**Supplied information**
☆ ☆ ☆
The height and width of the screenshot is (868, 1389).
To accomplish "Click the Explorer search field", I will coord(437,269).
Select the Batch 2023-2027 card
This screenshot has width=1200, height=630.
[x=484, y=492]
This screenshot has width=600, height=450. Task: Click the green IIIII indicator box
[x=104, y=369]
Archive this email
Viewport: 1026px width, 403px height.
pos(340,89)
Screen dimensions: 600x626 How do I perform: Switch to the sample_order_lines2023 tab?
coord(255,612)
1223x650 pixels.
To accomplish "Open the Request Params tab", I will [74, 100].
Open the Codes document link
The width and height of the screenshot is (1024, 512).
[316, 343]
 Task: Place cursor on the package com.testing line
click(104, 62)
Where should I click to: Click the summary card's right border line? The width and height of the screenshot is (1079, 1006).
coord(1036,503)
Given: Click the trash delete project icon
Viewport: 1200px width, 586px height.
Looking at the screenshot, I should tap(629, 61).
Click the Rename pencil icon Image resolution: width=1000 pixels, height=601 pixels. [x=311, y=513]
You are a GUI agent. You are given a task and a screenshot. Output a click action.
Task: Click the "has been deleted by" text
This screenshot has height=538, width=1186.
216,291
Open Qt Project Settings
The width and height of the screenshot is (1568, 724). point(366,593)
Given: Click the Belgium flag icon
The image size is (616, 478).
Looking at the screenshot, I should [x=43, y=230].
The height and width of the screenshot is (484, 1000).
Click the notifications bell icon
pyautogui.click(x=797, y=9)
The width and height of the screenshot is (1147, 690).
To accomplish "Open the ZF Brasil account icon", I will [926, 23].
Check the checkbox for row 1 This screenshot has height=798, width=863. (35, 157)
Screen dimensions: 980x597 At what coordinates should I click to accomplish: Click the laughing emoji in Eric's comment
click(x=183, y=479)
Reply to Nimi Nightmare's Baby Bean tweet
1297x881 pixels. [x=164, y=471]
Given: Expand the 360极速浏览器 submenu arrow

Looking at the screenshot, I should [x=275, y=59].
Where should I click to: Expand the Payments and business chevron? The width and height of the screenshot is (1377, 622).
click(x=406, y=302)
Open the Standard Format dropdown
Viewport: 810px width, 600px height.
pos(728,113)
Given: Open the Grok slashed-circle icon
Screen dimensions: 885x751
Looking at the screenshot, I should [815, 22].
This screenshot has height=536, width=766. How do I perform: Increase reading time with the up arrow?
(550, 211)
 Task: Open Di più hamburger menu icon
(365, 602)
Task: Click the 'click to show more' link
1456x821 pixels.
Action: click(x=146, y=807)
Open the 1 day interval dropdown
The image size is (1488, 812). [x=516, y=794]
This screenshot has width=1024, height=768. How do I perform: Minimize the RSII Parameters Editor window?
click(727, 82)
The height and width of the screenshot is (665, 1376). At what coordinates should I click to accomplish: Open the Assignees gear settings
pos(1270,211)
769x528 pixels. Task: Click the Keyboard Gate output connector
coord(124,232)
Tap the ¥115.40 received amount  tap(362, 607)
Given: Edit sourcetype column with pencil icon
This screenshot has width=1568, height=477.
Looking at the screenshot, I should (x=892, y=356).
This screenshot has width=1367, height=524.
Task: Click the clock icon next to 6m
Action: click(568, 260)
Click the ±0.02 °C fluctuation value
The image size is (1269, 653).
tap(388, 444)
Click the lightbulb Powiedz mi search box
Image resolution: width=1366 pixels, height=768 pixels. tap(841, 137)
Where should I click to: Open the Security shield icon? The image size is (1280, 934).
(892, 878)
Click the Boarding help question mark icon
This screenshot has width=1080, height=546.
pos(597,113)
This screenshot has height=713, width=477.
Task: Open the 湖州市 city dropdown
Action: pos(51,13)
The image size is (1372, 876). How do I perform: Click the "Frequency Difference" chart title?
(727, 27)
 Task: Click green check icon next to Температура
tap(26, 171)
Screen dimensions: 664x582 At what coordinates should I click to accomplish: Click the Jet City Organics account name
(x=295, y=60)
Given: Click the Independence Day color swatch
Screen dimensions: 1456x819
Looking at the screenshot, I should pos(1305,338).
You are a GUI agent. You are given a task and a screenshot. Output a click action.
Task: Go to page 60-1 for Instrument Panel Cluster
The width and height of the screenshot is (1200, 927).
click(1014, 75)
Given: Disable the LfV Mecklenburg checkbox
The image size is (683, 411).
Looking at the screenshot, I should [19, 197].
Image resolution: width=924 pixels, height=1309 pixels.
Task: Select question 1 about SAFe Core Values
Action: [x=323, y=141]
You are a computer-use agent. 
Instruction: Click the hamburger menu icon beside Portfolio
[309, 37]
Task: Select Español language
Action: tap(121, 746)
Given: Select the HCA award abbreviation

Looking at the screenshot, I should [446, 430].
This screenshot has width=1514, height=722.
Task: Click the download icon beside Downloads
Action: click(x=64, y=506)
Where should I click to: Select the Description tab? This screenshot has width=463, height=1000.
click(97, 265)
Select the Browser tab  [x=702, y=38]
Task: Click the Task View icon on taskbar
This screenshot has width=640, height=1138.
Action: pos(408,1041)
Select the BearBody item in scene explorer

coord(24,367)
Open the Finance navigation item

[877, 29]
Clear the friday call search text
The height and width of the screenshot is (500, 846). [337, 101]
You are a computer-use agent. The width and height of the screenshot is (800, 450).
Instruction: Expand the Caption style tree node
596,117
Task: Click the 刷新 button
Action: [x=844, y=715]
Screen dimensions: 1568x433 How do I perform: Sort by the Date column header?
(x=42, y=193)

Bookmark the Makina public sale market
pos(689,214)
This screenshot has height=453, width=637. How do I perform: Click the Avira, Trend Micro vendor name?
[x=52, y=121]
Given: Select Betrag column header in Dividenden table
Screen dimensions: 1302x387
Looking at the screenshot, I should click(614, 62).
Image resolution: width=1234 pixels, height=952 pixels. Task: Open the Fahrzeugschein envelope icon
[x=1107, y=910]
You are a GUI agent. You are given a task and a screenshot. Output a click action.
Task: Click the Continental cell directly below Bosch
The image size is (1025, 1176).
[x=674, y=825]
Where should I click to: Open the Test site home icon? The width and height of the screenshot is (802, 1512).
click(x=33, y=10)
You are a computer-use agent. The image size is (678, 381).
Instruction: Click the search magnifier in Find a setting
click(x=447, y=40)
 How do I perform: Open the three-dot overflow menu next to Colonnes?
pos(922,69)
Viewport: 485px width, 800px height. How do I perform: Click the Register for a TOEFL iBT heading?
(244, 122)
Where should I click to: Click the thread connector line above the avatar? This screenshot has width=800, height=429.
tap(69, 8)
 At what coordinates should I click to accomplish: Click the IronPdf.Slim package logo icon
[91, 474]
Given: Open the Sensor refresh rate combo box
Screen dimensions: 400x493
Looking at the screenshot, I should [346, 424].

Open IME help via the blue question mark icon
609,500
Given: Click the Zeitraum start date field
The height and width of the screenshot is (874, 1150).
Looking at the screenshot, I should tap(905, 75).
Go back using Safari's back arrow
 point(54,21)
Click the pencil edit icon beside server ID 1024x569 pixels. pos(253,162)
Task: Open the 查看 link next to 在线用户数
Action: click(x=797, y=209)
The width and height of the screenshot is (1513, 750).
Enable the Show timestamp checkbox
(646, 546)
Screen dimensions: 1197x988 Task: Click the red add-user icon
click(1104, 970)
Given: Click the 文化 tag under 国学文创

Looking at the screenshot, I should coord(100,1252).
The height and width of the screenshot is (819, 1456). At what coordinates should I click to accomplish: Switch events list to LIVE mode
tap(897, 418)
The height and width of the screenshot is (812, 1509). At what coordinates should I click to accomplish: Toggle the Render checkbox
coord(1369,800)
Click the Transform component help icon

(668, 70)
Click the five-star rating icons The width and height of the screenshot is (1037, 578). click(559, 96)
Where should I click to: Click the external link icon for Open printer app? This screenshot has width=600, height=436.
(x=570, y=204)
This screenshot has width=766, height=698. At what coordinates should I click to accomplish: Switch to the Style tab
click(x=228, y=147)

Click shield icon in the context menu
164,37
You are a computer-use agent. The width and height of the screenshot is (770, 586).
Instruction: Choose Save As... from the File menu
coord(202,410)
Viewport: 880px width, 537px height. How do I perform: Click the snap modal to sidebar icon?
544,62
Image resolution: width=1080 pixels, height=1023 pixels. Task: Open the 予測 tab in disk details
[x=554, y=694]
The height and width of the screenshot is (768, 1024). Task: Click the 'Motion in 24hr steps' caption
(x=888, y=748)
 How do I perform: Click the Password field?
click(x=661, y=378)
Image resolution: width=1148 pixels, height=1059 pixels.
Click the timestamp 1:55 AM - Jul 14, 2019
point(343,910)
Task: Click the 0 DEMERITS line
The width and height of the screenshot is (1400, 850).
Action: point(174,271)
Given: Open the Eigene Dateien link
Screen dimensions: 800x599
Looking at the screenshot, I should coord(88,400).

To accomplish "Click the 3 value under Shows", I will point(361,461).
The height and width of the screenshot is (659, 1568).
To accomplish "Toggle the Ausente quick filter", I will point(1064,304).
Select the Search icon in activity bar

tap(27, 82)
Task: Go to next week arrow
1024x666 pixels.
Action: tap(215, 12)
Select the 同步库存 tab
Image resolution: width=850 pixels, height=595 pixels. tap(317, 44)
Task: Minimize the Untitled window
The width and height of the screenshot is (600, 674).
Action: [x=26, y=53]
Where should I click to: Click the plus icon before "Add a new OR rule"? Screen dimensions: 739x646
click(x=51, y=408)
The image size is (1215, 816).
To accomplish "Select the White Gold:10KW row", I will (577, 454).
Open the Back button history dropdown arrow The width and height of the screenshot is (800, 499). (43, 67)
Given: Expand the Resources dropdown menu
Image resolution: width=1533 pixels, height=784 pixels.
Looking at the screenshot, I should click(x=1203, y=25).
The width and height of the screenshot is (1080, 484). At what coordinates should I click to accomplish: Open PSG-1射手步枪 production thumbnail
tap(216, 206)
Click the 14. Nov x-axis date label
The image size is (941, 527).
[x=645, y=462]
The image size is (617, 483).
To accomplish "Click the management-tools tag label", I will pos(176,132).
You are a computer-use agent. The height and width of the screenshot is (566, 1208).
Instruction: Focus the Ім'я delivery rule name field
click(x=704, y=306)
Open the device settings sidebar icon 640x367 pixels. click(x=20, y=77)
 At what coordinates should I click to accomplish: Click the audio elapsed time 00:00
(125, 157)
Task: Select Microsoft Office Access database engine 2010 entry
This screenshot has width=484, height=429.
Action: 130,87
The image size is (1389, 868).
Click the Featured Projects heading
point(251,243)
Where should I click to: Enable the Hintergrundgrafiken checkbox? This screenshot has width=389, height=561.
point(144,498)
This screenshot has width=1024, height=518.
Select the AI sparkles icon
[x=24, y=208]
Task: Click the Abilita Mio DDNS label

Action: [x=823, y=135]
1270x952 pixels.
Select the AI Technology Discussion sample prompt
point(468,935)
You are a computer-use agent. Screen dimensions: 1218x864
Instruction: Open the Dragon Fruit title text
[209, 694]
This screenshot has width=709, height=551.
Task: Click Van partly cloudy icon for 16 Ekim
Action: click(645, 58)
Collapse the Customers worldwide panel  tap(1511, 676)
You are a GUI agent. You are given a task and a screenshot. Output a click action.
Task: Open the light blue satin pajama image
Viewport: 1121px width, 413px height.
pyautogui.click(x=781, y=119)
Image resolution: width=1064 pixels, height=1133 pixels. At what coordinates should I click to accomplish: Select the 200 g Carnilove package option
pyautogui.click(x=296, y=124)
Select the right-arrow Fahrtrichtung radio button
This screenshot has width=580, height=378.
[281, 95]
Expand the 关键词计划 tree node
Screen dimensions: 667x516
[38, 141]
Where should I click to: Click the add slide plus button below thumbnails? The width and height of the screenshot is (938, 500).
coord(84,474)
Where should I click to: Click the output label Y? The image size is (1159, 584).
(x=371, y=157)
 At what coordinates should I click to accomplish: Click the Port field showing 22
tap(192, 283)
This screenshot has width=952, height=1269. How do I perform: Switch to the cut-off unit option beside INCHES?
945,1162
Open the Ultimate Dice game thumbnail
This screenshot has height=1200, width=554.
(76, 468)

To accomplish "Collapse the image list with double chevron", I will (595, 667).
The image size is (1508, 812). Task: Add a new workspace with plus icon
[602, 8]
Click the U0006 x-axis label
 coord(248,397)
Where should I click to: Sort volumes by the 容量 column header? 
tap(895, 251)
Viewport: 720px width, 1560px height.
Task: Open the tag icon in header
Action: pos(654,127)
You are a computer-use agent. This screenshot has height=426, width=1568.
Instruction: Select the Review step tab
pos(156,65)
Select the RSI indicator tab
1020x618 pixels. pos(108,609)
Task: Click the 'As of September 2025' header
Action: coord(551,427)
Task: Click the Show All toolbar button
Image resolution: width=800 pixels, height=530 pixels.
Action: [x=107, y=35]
☆ ☆ ☆
**Exercise**
Across all lines of the data above, count those that contain the word "computer", giving the number without further comment.

**Result of this task**
7